For those who believe that Rove is innocent, or the Bush administration will get away with it, here is a reminder of who is at the heart of this investigation:
Among those who are known to have been interviewed by the FBI or testified before the grand jury are Bush White House national security adviser Condoleezza Rice, political adviser Karl Rove, Vice President Cheney's Chief of Staff Lewis I. Libby, Republican National Committee consultant Mary Matalin, former Cheney press aide Catherine Martin, White House press secretary Scott McClellan, communications director Dan Bartlett, deputy press secretary Claire Buchan, and former assistant press secretary Adam Levine.
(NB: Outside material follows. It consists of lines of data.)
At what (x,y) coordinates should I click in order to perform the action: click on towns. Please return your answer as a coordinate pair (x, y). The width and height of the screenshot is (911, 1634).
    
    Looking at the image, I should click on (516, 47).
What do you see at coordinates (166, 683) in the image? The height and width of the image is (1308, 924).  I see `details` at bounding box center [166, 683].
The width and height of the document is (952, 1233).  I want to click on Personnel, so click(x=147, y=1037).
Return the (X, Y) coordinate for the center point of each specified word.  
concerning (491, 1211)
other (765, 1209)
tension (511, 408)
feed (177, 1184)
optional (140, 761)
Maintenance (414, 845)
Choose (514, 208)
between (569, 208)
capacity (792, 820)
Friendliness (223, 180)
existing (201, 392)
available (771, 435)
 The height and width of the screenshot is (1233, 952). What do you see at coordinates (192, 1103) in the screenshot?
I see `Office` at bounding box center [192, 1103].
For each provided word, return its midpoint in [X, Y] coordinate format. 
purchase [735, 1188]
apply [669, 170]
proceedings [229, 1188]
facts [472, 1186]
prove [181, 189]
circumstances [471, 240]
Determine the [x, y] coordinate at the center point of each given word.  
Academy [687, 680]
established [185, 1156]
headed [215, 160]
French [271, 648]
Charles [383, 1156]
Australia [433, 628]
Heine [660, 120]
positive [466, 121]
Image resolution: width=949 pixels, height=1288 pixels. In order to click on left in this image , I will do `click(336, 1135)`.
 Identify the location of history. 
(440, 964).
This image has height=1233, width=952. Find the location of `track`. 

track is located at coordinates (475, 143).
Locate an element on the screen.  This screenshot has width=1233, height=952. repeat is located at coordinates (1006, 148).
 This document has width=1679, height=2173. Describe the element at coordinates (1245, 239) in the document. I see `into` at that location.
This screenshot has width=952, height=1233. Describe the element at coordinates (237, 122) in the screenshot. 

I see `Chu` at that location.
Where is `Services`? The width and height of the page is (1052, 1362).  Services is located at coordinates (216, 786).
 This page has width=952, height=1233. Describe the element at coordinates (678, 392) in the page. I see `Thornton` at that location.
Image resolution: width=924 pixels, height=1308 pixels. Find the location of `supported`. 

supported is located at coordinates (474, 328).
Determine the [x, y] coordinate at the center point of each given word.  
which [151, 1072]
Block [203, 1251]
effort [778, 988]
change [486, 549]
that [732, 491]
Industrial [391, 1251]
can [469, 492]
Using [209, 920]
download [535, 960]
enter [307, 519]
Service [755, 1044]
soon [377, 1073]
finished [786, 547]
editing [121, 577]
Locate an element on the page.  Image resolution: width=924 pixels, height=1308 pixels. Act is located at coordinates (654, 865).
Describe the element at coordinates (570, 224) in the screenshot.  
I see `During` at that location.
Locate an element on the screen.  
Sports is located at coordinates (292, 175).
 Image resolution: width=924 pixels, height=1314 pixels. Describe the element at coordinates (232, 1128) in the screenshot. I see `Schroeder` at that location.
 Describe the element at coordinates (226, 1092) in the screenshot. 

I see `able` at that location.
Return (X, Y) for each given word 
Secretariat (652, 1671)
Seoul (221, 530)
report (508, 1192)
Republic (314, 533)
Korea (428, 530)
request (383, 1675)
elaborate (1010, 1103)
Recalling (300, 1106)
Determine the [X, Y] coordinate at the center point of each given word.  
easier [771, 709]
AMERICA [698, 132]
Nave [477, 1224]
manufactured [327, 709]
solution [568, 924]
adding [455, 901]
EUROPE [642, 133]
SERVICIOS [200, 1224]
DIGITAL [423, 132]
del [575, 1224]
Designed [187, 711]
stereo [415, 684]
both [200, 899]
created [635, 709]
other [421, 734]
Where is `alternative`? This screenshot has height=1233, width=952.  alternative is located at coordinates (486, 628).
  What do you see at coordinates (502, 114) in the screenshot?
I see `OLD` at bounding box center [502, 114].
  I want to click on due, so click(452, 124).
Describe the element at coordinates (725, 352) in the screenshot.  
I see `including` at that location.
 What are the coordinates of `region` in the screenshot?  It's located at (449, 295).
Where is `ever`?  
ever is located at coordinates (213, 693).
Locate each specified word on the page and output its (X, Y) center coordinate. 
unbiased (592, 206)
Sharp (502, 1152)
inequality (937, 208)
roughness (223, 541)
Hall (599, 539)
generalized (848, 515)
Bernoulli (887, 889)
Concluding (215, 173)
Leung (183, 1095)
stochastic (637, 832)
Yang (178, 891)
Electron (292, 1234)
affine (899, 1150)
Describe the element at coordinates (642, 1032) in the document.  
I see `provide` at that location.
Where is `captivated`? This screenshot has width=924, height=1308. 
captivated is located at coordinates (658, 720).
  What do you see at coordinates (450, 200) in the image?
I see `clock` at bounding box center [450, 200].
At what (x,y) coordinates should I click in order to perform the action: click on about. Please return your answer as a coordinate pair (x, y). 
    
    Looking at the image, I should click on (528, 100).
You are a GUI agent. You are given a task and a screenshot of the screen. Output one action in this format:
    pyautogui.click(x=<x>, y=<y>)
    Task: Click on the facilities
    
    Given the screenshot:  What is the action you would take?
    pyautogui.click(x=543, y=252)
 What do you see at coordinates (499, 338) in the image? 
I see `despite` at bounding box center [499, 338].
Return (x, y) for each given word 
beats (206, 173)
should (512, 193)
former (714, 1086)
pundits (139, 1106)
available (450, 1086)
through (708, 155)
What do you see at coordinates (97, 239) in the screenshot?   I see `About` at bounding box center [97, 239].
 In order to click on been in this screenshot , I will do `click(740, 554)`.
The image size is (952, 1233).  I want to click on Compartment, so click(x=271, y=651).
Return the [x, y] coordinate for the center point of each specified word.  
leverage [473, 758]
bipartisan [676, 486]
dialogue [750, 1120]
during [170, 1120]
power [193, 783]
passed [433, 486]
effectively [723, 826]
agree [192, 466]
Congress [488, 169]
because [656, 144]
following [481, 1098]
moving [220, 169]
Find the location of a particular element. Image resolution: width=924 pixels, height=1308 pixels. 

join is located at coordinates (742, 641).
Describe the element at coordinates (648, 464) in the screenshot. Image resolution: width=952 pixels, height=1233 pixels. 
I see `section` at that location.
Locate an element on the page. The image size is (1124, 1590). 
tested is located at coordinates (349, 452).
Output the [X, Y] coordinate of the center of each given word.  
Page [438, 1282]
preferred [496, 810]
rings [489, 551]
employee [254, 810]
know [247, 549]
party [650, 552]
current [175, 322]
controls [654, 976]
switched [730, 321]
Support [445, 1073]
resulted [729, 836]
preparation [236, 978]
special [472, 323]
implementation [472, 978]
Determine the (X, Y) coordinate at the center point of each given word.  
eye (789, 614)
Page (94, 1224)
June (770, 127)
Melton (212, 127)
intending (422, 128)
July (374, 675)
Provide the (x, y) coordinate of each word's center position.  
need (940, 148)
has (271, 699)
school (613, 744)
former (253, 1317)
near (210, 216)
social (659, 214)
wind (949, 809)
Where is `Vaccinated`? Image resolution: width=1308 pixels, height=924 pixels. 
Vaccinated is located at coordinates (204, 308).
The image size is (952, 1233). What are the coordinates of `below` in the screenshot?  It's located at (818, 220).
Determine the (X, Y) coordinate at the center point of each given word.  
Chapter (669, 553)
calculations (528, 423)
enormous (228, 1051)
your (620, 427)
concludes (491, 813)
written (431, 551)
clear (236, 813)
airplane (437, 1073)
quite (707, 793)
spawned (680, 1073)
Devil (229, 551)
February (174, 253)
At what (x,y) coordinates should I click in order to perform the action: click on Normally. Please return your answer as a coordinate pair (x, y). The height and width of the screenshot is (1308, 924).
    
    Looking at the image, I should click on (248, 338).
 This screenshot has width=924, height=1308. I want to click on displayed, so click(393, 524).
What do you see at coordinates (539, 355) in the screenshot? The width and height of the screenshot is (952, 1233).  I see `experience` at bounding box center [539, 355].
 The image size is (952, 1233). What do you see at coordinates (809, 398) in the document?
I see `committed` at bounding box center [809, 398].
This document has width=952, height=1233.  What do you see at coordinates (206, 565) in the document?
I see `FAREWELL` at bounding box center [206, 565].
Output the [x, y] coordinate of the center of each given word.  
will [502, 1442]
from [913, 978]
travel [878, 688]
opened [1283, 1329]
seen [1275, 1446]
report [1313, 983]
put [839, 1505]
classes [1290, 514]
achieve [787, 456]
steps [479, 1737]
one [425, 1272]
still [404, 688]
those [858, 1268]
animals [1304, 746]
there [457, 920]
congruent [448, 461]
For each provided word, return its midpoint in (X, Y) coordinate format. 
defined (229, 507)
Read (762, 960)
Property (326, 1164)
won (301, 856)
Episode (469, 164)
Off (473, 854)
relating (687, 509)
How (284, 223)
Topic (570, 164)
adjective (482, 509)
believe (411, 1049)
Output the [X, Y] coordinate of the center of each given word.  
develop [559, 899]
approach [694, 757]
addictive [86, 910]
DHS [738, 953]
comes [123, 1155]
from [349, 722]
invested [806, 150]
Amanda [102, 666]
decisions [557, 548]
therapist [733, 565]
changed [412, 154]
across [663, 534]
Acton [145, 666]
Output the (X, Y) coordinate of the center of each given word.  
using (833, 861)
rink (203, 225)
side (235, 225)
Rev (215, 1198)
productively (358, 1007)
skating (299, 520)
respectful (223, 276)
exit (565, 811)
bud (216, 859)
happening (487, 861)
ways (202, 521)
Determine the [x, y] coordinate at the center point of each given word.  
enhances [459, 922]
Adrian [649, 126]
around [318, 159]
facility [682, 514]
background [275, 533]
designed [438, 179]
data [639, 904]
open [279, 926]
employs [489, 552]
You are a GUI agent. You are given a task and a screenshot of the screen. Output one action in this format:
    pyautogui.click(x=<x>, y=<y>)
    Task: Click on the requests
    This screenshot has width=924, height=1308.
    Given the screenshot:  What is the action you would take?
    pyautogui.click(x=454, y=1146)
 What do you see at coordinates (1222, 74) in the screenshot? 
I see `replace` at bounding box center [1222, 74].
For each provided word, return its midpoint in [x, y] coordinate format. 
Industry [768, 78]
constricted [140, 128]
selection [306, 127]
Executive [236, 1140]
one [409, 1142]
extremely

Bush and Cheney also have been interviewed, as has Secretary of State Colin L. Powell.
This case implicates the very core of the Bush administration. Let us not underestimate its desire to spin and manipulate the media to fit its agenda. Whereas before, propaganda was launched to support the Iraq war, the propaganda we are seeing as of late is meant to lead the media astray in a new war: a war for the truth. Claims of Rove's exoneration are just the latest attempt to quell the resurrection of the "free press". One leaked email does not a defense make. One leaked testimony--which could be discredited or challenged by facts--is not a get-out-of-jail-free card. And sometimes, one conspiracy to cover up can be more damning than the crime itself...
*sources for the info in this diary came from the forever useful Dkospedia Plame Leak Timeline.